Easiest Way to Make Perfect Christmas Cake made in a pressure cooker
Christmas Cake made in a pressure cooker.
You can cook Christmas Cake made in a pressure cooker using 20 ingredients and 6 steps. Here is how you achieve it.
Ingredients of Christmas Cake made in a pressure cooker
- You need of Dried fruit mixture.
- It’s of sultanas.
- Prepare of seedless raisins.
- You need of pitted dates, chopped.
- Prepare of red cherries, cut in half.
- It’s of green cherries, cut in half.
- It’s of orange peel, chopped.
- It’s of walnuts or pecans, chopped.
- You need of cacao.
- Prepare of cloves or instant coffee.
- Prepare of cinnamon.
- You need of mixed spice.
- It’s of brandy.
- It’s of Cake batter.
- You need of butter at room temperature.
- It’s of soft brown sugar.
- You need of large eggs.
- Prepare of cake flour.
- You need of salt.
- Prepare of baking powder.
Christmas Cake made in a pressure cooker step by step
- In a large glass or ceramic bowl combine all the fruit mixture ingredients including spices and brandy, mix and cover, leave to soak overnight..
- Prepare a 17,5 cm or 7 inch cake tin greased with butter or cooking spray. Alternatively use a round bottom glass, stainless steel bowl or suitable container that will fit loosely inside your pressure cooker. While cooking cover the container with a lid or tie a foil cover on top with string. Place a trivet or suitable stand on the bottom of your pressure cooker, add two cups of water. The bake tin or bowl must not touch the bottom of the cooker during cooking..

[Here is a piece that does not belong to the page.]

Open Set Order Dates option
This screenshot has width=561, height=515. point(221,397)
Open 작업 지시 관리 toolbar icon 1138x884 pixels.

- In a large mixing bowl cream the butter and sugar till light then mix in the eggs one by one. Sift in the flour, salt and baking power, mix till well combined..
- Add the fruit mixture to the batter and combine till well blended. Add mixture to baking tin and level top with a spatula..

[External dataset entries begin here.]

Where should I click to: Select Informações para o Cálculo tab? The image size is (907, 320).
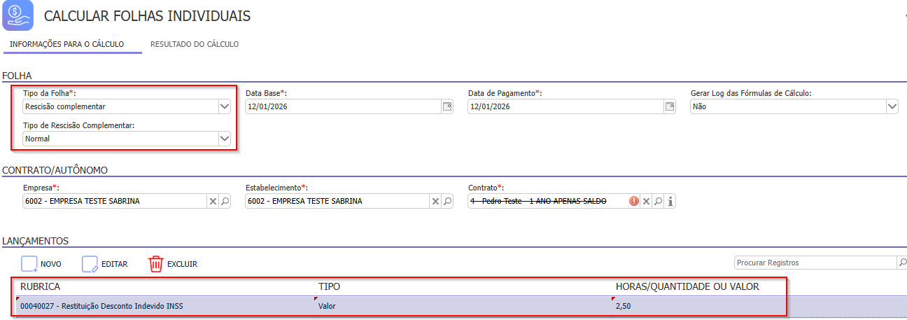[x=67, y=44]
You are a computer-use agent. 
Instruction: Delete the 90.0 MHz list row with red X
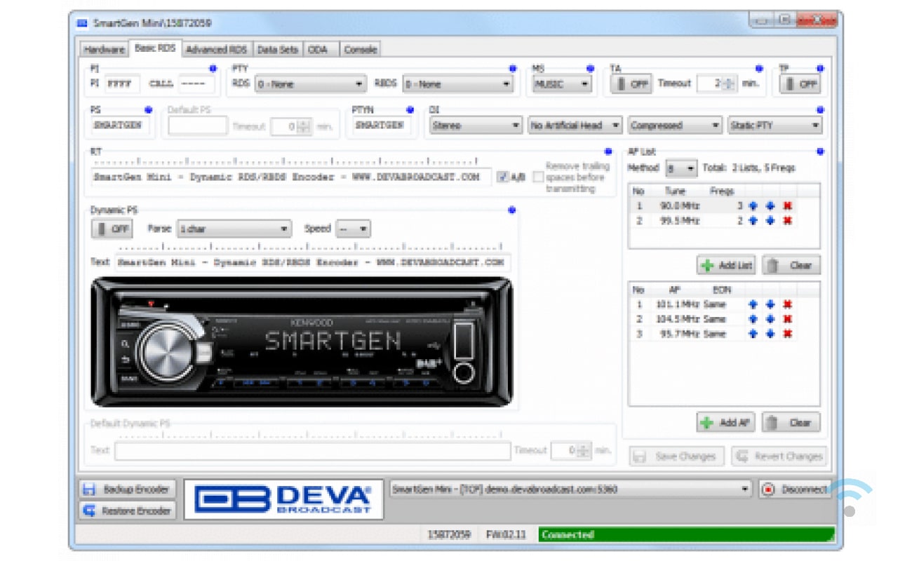(x=787, y=206)
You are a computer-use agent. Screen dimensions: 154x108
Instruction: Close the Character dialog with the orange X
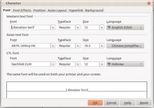coord(149,3)
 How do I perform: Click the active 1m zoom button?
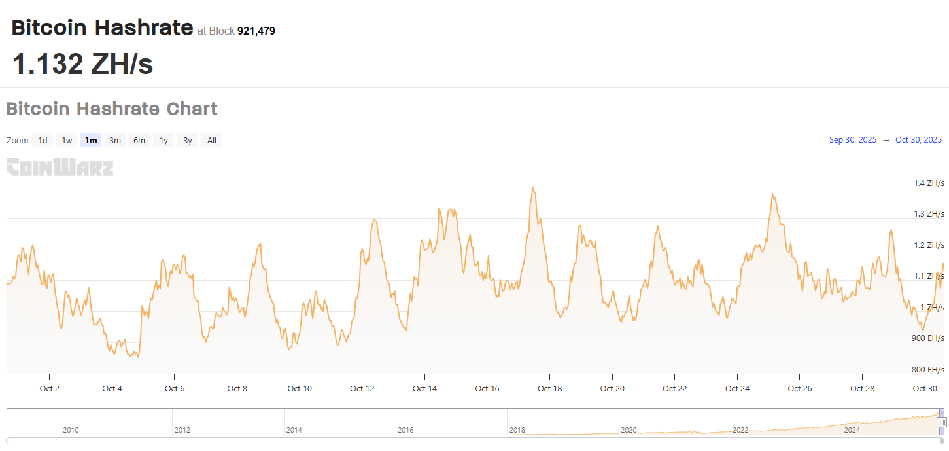[x=91, y=140]
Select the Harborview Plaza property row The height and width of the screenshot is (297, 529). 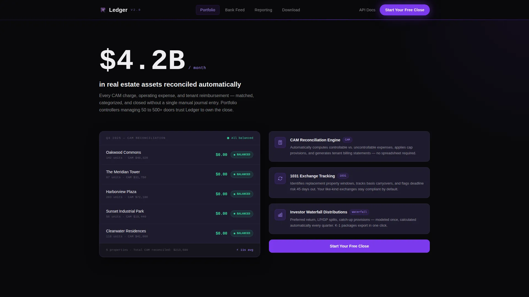180,194
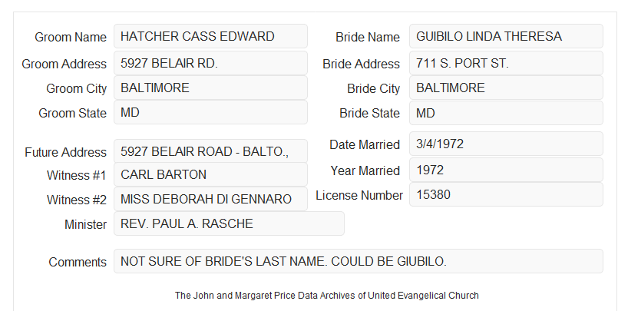Click the Groom Name label
The image size is (618, 311).
point(71,37)
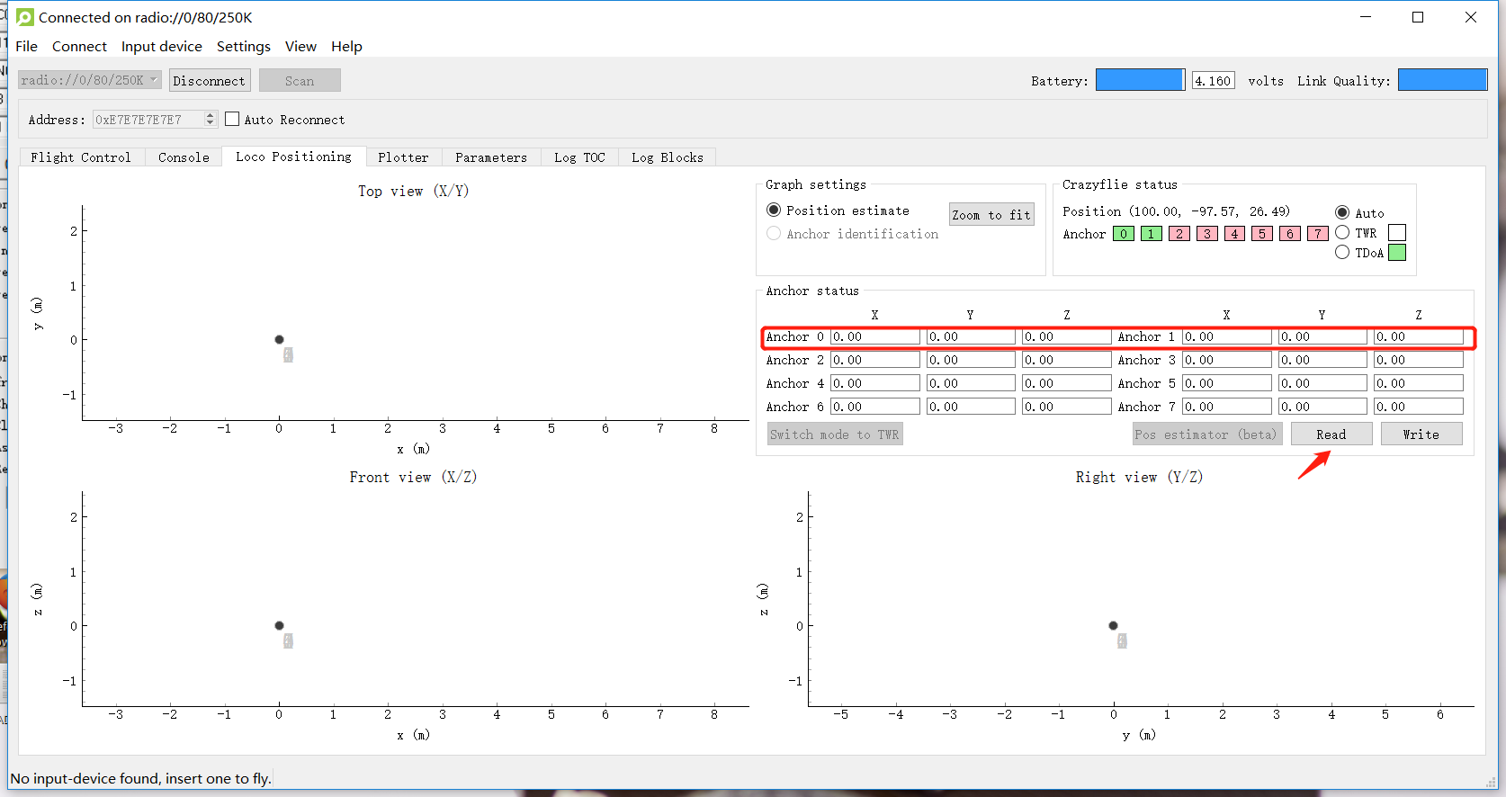Click the red Anchor 7 status indicator
This screenshot has height=797, width=1506.
1318,234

- Cover the baking tin with a lid or place a piece of aluminum foil on top and tie off with string. This will stop water from collecting on top of cake. Place in pressure cooker and cook for 1 1/2 hours..
- Release pressure from cooker and remove baking tin. Leave cake to stand in tin for two hours to cool then remove cake by turning upside down on cooling rack. Leave cake to cool completely before covering in aluminum foil and store in fridge. Optionally feed the cake 25ml of brandy on a weekly basis by pouring on top and then resealing the foil. Slice cake cold from fridge and serve..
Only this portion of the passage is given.